QUESTION: Ari, I want to go back to your statement on the domestic issues. While it is true that there is movement on both education and the tax cut, in both cases, some parts of the administration's program is looking like it is in trouble, vouchers on educations, the $1.6 trillion on taxes. Is your message today an indication that you all are ready to start talking now on maybe finding some middle ground that is not exactly what the president wanted?

FLEISCHER: No, the message from the president this morning is: Look how much progress we're making on the domestic agenda. This has been a very good week on the domestic agenda.

And the reason the president thinks that is because his budget is moving forward, and that's what will be voted on very soon.

And let me remind you that the history of Washington, D.C., until President Bush came to town, is that budgets were dead on arrival on Capitol Hill, and this budget is driving the process on Capitol Hill.

The president's idea is to provide deep, meaningful tax relief to the American people, to limit the rate of growth to a realistic 4 percent as opposed to the gargantuan spending increases of the past, and to pay down a record amount of debt. That's driving the process.
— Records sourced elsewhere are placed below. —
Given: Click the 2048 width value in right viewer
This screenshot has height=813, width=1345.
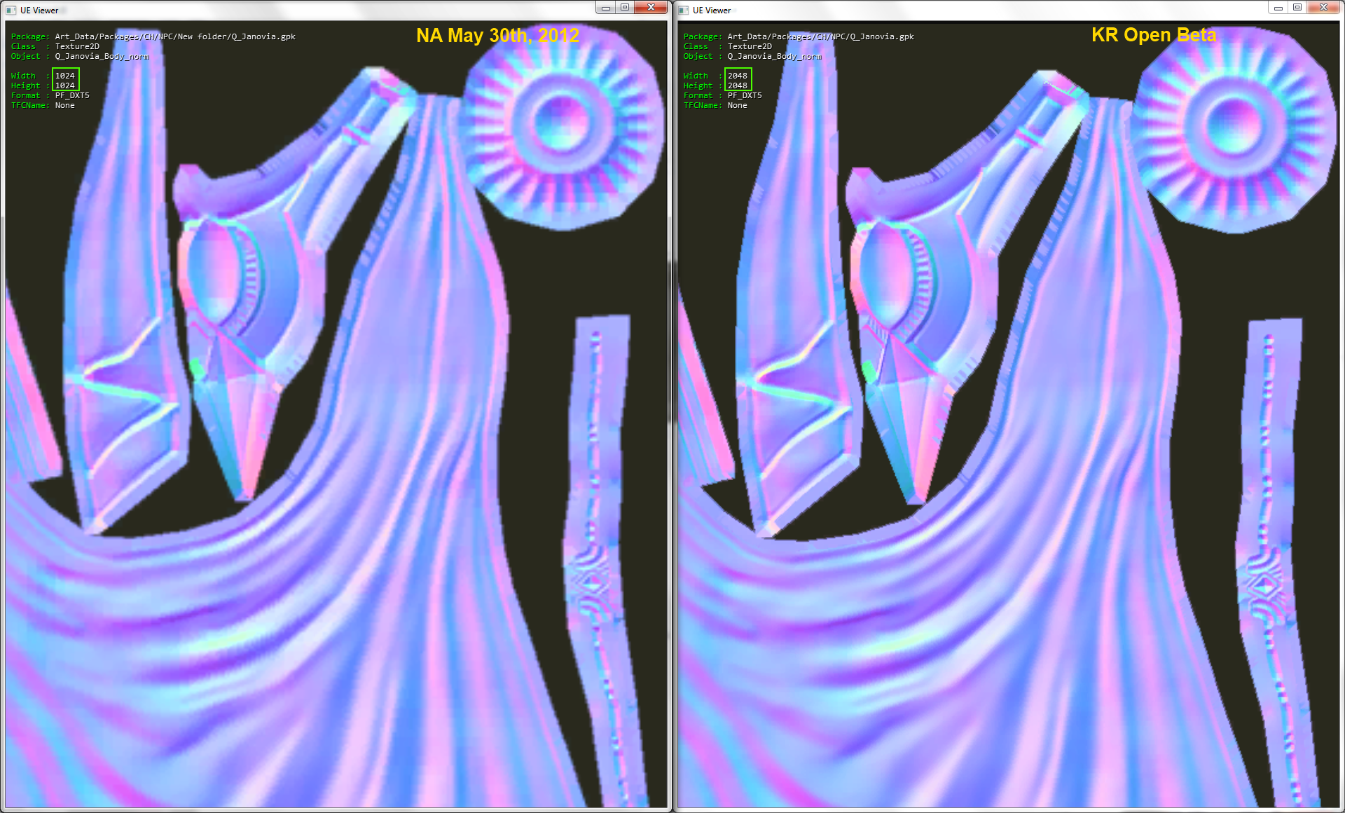Looking at the screenshot, I should 737,76.
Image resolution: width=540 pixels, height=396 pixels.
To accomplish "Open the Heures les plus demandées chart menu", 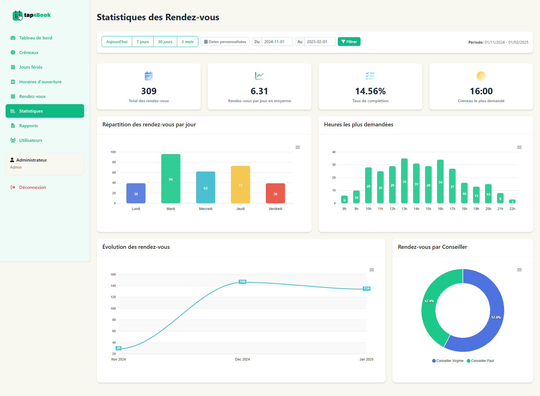I will pos(519,147).
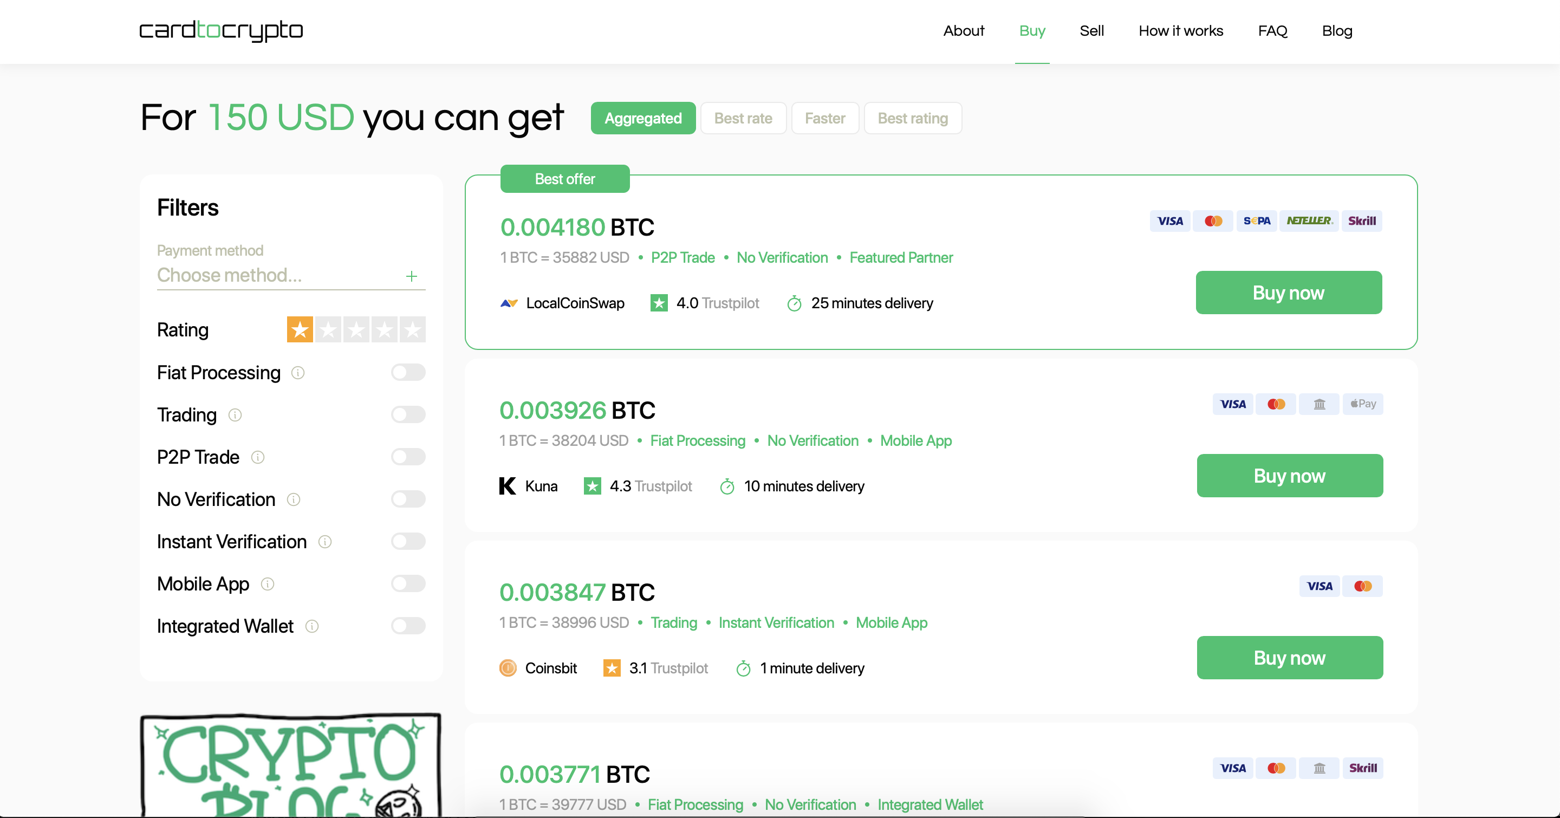Switch to the Sell tab
Viewport: 1560px width, 818px height.
click(x=1091, y=31)
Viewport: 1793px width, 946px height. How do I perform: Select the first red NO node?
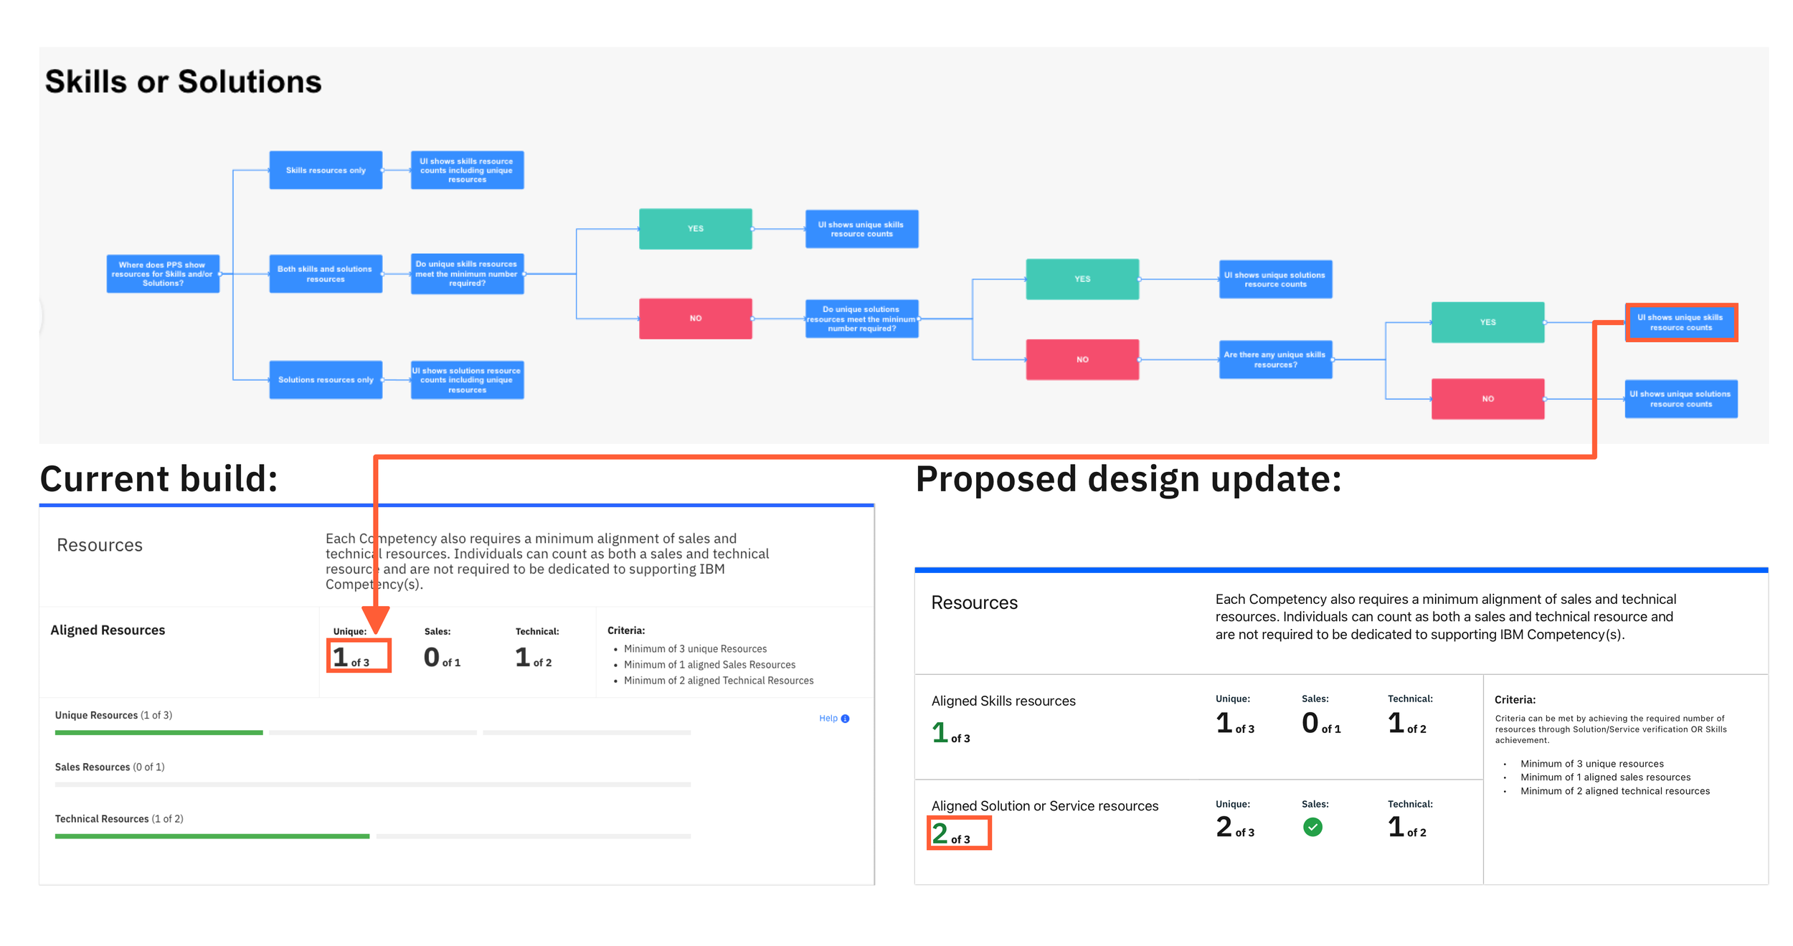point(695,318)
So the president is cheered by what he's seeing.

He's also seen in the course of the last year a sea change in attitudes toward tax relief. Where the attitude used to be, "Don't cut taxes. You'll never get it done. The tax cut should be zero," to a Democratic position of the tax cut should be $250 billion, then it became $500 billion, then it became $900 billion. At last look, it was $1.1 trillion, all the while the president has stayed fast at $1.6 trillion. All the movement's been in his direction.

There may be some movement that remains. But the point the president is focused on is look how much good is getting done. And it is because he has set a tone of leadership. He fought for something that he believes in. He has stood by it. And the vote tonight in the Senate is going to be a harbinger of more good things to come, when this goes to a House and Senate conference agreement, where then the president will get to deliver the tax relief he promised to the American people.

And education as well, a tremendous amount of progress is being made. And, again, the president believes a lot of that is because he has toned things down, he has worked in a very civil and bipartisan fashion with Democrats and Republicans alike. And the proof is in the pudding when it comes to education, and that pudding is rapidly being made.

KAGAN: We're listening to comments from Ari Fleischer, White House spokesman, as he holds his daily news briefing, talking about how the Senate will be voting on the budget framework later today. More on that later.

But most importantly, he reiterated comments we heard from Secretary of State Colin Powell earlier, that there has been movement in the negotiations with the Chinese, and that the Americans are encouraged by the progress.